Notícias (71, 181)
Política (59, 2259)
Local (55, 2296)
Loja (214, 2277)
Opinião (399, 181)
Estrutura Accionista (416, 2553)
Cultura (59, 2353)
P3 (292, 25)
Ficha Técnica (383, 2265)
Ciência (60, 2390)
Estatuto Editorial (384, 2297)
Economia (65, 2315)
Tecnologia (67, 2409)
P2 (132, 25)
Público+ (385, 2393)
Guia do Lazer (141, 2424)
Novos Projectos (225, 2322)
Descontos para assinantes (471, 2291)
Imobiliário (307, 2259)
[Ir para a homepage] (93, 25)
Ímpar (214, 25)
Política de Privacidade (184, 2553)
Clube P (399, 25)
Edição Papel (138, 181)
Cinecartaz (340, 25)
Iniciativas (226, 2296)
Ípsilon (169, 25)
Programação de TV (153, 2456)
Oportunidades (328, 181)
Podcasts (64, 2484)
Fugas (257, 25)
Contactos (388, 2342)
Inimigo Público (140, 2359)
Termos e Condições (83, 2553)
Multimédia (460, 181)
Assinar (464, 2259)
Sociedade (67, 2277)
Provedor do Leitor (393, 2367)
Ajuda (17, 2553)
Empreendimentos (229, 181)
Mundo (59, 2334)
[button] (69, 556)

+ + +

_TASK TO CARRY OUT_. From the records above, give again exactly the lines running from the line with "Descontos para assinantes (471, 2291)" to the line with "Oportunidades (328, 181)", inclusive.

_SOLVED PROBLEM_.
Descontos para assinantes (471, 2291)
Imobiliário (307, 2259)
[Ir para a homepage] (93, 25)
Ímpar (214, 25)
Política de Privacidade (184, 2553)
Clube P (399, 25)
Edição Papel (138, 181)
Cinecartaz (340, 25)
Iniciativas (226, 2296)
Ípsilon (169, 25)
Programação de TV (153, 2456)
Oportunidades (328, 181)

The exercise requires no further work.